特集:CADと3Dグラフィック研究(仮)

■ CADとは何か

    ・CADのあゆみ

    ・CADソフトでできること

■ CADの現在

    ・CADデータの交換

    ・データフォーマットの標準化

    ・CADの2次元出力

    ・CADと3Dグラフィック

    ・CADのディメンション(次元)


■ CADとは何か


● CADのあゆみ

 CADという言葉は何の略なのか? 一般的にはComputer Aided Design(設計)であるが、Computer Aided Drawing(製図)の意味で使われることもある。

 設計業務をコンピュータがどのように支援してきたか、ここでは主に建築CADを対象に、 CADのあゆみを4つのフェイズに整理してみよう。

<1> 数量計算(構造計算・日影計算)

 メインフレームが主流だった頃から、建築・土木の世界では、コンピュータを構造計算に利用することが多かった。というよりも、構造計算にしか利用できなかった、といってもいいだろう。

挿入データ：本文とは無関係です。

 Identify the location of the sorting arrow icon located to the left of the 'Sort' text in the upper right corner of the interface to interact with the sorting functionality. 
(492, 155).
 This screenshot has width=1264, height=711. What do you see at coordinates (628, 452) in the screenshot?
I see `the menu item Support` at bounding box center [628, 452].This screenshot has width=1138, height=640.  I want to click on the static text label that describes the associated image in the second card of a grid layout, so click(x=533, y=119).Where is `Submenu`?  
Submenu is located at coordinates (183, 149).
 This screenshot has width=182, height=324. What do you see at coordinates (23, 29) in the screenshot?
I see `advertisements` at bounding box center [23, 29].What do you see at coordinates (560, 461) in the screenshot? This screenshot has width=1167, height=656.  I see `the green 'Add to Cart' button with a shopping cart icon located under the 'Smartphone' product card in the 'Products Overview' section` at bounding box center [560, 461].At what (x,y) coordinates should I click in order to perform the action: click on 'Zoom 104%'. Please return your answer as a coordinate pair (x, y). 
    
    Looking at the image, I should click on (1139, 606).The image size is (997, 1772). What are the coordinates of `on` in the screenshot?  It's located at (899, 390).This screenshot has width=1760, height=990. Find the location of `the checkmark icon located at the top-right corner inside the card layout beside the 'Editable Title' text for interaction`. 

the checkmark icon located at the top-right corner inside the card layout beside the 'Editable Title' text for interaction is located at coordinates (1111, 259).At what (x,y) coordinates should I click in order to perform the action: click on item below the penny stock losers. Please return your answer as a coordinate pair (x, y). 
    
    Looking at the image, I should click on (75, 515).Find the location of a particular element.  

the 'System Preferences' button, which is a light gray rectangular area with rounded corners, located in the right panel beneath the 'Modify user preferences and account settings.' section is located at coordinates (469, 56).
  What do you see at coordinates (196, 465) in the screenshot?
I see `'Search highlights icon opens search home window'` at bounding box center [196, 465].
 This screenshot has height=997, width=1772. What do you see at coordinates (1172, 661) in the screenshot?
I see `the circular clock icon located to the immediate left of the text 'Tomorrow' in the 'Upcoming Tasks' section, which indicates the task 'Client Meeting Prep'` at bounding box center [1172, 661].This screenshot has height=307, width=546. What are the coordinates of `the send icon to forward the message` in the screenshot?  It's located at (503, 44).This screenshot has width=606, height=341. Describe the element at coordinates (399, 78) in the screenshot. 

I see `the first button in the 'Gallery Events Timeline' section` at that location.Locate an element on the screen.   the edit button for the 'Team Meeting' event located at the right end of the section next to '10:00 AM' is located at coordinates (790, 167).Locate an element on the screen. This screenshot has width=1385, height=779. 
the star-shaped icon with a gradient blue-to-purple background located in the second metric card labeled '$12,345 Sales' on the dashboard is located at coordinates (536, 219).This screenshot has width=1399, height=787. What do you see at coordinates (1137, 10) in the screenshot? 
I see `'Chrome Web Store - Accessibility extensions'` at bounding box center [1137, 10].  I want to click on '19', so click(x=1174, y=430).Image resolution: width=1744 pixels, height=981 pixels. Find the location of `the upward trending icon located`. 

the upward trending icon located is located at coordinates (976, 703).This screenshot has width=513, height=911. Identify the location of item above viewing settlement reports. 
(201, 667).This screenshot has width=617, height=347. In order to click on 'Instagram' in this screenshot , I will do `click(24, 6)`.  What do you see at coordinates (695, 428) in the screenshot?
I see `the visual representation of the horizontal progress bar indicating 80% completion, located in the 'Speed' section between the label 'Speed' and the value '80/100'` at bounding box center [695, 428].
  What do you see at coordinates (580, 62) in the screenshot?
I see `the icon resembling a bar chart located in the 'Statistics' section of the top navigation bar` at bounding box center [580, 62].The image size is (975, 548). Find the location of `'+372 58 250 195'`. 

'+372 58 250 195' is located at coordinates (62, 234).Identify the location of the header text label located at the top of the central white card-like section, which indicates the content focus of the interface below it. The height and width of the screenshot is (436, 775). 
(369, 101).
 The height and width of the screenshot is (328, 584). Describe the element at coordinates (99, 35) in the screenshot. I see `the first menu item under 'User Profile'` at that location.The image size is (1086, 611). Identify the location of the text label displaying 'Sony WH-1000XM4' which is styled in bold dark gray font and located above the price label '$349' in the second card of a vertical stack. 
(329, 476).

 その後、ワークステーションやPCの普及に伴い、意匠設計を行う建築設計事務所が、特に日影の検討(注1)のために利用するようになる。こうした数量計算にコンピュータは欠かせないものになっていった。

注1:

建築物の形状・ボリュームを検討する際に、敷地周辺に落とす建物の影により周辺の日照時間が著しく損なわれないかどうか、法的基準に照らし合わせてシミュレーションを行う。

<2> Computer Aided Drawing(製図)

 現在のようにCADと呼ばれるようになったのは、コンピュータで製図を行うようになってからだろう。設計製図は、図面を描いては検討し修正を繰り返すという作業である。その図面をデジタル・データとして蓄積・再利用できるようになったことで製図業務の効率を上げることができた。

 この頃から、CADソフトと共に優れた入出力デバイス(ペンタブレット、デジタイザー、プロッター)が登場してきた。

 しかし、CAD操作は専門のオペレーターが担当し、設計者自身がCADを扱うことは少ない。(現状でも、大半はこうしたCAD利用法である)また、図面の線を描く、という意味では従来と根本的な違いはなく、2次元データを扱うことしかできなかった。設計者自身が、意匠デザインや積算など設計業務全般にわたる設計ツールとしてCADを利用するようになるのは、その次の段階といえる。  

<3> Computer Aided Design(設計)

 意匠設計では、ラフなスケッチでボリューム計算をしたり、日影を検討したり、法規上のチェックをする必要がある。

 こうした業務に利用できる汎用CADソフトが出てきたのは、ここ10年弱ぐらいのことである。PCの発展と共に2次元CADソフトも充実し、汎用CADソフトの中にはオブジェクトとして作図できたり3D化できるものも出てきた。

 この場合の「オブジェクト」とは、属性を与えられた図面データのことを意味する。例えば、図面上では同じ□(矩形)に描かれているものでも、それが「柱」なのか「床」なのか、といった高さや素材などの属性データをもっており、平面図で描いた図面を容易に立面図や3D化できたり、素材ごとの積算等にもデータを活用できるのである。

 さらにDTPや3Dグラフィック・ソフトの発展にともない、より効果的なプレゼンテーションを行うことができるようになった。

 全般的な設計業務を支援できるCAD環境が揃ってきたため、小規模の設計事務所でも導入する事例が大幅に増えてきたのだ。

<4> CAD/CAM、ネットワーク

 いまや建築はもちろん、機械設計をはじめ様々な産業分野においてCADは業務上欠かすことのできないものであり、CAD及びCAM(Computer Aided Manufacturing)の導入がめざましい。CAD/CAMは、メーカーが設計から製造工程までの全てに一貫したコンピュータ・システムを導入することで、CADデータに基づいて製造ラインが動くようになっている。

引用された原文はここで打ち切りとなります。